(Collection entries)

<<<<

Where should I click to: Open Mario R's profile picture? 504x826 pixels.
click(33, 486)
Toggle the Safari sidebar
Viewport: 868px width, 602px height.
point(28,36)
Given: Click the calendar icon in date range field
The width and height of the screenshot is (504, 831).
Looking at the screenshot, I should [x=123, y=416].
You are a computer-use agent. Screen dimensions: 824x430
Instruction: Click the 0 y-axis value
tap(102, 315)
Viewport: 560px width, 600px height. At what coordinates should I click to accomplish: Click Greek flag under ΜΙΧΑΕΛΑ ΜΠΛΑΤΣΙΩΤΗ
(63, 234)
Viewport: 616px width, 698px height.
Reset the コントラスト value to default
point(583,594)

>>>>
<<<<

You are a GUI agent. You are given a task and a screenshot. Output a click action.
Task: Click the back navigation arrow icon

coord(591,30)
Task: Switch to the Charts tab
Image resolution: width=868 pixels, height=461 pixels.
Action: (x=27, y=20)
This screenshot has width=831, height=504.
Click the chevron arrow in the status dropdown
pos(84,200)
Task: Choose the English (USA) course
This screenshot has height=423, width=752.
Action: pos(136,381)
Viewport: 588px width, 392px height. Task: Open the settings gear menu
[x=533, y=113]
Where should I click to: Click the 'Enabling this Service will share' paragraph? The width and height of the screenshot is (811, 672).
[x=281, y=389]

>>>>

TASK:
Working from the entries above, find every line in which the word "agent" occurs and copy it.

WRITTEN RESPONSE:
You are a computer-use agent. Screen dimensions: 824x430
You are a GUI agent. You are given a task and a screenshot. Output a click action.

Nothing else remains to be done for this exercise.